Sequence analysis predicts the existence of a number of domains, which are shown in the figure. Numbers above the scheme refer to amino acid residues. A comparison of the ITAM-like sequence of SLAT with the consensus ITAM is also shown. Gray boxes indicate conserved amino acids in the ITAM. The ITAM-like domain contains negatively charged amino acids at conserved positions, the first YxxL/I motif, a spacer sequence of seven amino acids, and a second Tyr-containing sequence, YxxK, in which a lysine residue replaces the leucine/isoleucine typically found in ITAMs. The two tyrosines (Y) of this ITAM-like sequence, Tyr-133 and Tyr-144, are phosphorylated in a Lck-dependent manner upon TCR stimulation. The PH domain has the ability to bind PIP₃ but is not required for TCR-induced translocation of SLAT to the membrane/IS. The DH domain has catalytic GEF activity towards Cdc42 and Rac1. The functionality and relevance of the putative EF hand domain and the nuclear localization signal (NLS) have yet to be determined.
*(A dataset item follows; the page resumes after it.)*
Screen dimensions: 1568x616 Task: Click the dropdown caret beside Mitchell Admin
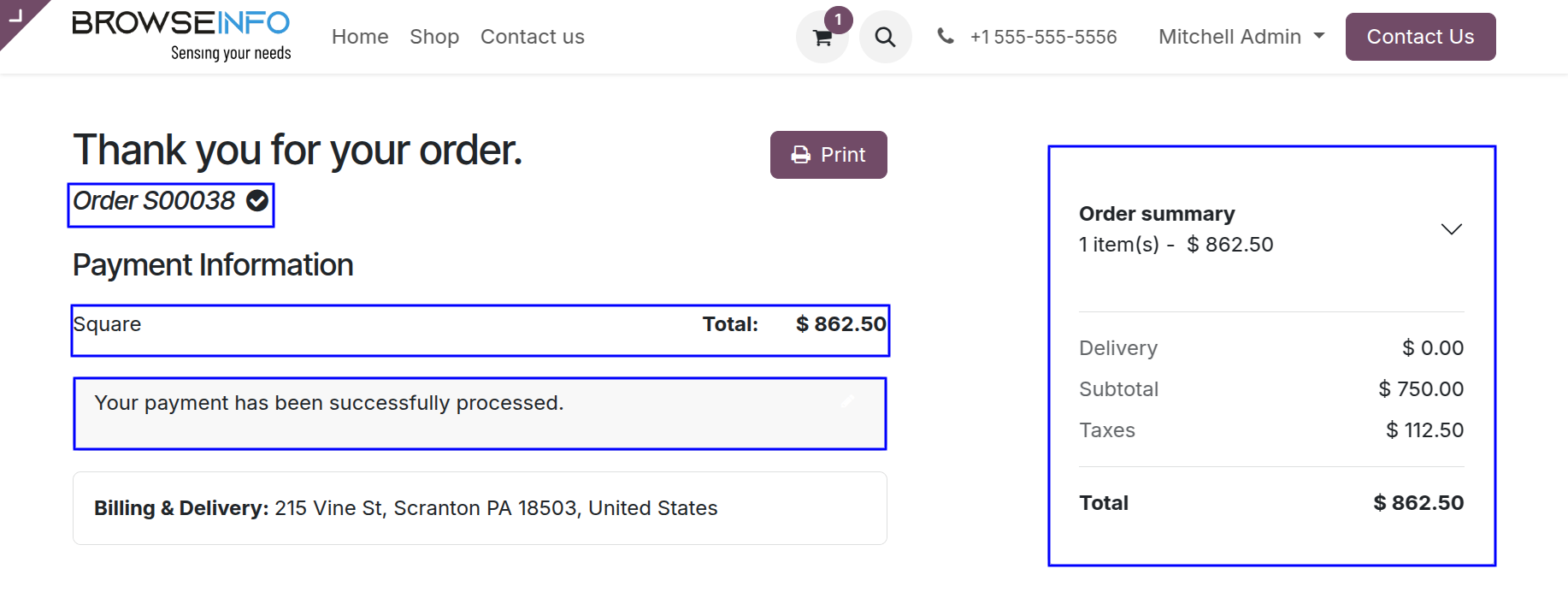[x=1319, y=36]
Fig. 2. A hypothetical model of SWAP-70-like adapter of T cells (SLAT) function in Ca²⁺ /NFAT signaling and Th cell differentiation

TCR stimulation leads to the sequential activation of protein tyrosine kinases such as Lck and ZAP-70, which phosphorylate adapter proteins such as LAT. Consequently, phosphorylated LAT binds the SH2 domain of PLCγ1, resulting in the phosphorylation/activation of PLCγ1. PLCγ1 catalyses the hydrolysis of the membrane phospholipid PIP₂ to IP₃ and DAG. IP₃ binding to its receptor (IP₃R) in the ER triggers Ca²⁺ release from intracellular stores, which, in return, triggers the opening of plasma membrane CRAC channels. Ca²⁺ influx through CRAC channels and elevated intracellular Ca²⁺ concentration activate Ca²⁺-dependent enzymes such as calcineurin, which dephosphorylates cytoplasmic NFATc1/2. Dephosphorylated NFATc1/2 translocate to the nucleus to induce gene transcription and influence Th cell responses; NFATc1 and NFATc2 positively regulate Th2 and Th1 responses, respectively. In this scenario, TCR engagement induces SLAT phosphorylation on Tyr-133 and Tyr-144 in its ITAM-like sequence (step 1), an event required for its translocation to the plasma membrane/IS (step 2). The exact mechanism mediating this relocalization remains elusive but does not involve the SLAT PH domain. Once at the membrane, additional TCR signals stimulate SLAT GEF activity towards Cdc42 and Rac1 (step 3), leading to activation of actin-regulatory proteins, e.g., WASP, WAVE, or PAK1, which promote actin polymerization (step 4). SLAT-mediated Cdc42/Rac1-dependent actin reorganization thereafter promotes Ca²⁺ release from intracellular stores (step 6a) and, consequently, Ca²⁺ influx (steps 6b-c) and NFAT activation (steps 6d-e), by acting downstream of IP₃ production (step 5). The exact mechanism underlying this function is currently unknown. SLAT-mediated, Ca²⁺-dependent NFAT activation (steps 6a-c) controls Th1/Th2 commitment, depending upon the NFAT isoform involved (steps 7a and 7b, respectively).